Housing has dropped in price since the peak approximately 20%, much more in some areas and less in others. The Bailout, in all its incarnations including the one being discussed right now in the senate has one ineluctable element that creates a conflict among Democrats.
The United States will own thens of thousands of non performing mortgages. And here is the choice for that portion of which the mortgagee has the income to pay something less than the contractual payment, which is to reduce it, or to foreclose.
Foreclosure causes pain for those who lose their homes, this is a given. However forbearance, which can be in one of two ways, lowering interest or principle, exacts a cost on the mortgagor, in this case the taxpayers of the United States.
This decision will be in the hands of the Secretary of Treasury, who for this discussion I will assume is a democratic appointee after four months of Republican Paulson having the authority.
The argument for forbearance, for adjusting the mortgage to the capacity of the owner to pay is as follows: It will provide stability for the distressed neighborhood and ease the pain on the family foreclosed upon. And in some cases the mortgages were unethical, in that they could have been offered a lower rate fixed interest based on their credit rating. The argument that lowing interests temporarily is of no cost, is not accurate, since this assumes an increase in value of the home before the house is sold.
The argument for foreclosures is one of moral hazard and equity. The individual who bid up a house to 120K beat out the buyer who could have afforded it at his bid of 110K. Now if the present owner gets his 100% mortgage reduced to 90K he is being rewarded for irresponsibility, and the person who lost the house at his responsible bid faces an artifically sustained higher housing price.

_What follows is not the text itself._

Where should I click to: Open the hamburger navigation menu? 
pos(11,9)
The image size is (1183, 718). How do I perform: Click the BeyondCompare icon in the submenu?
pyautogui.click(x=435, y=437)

And the reduction of the mortgage, in interest or principle, under the bailout will be paid not by "Wall Street" but by the neighbors of the individual who is receiving the retroactive subsidy, the taxpayer.
In the binary choice in the poll, let us assume that new regulations will be put in place, fraud will be punished, and this will not happen again in either choice.
It an up or down vote, just like Congress has to take.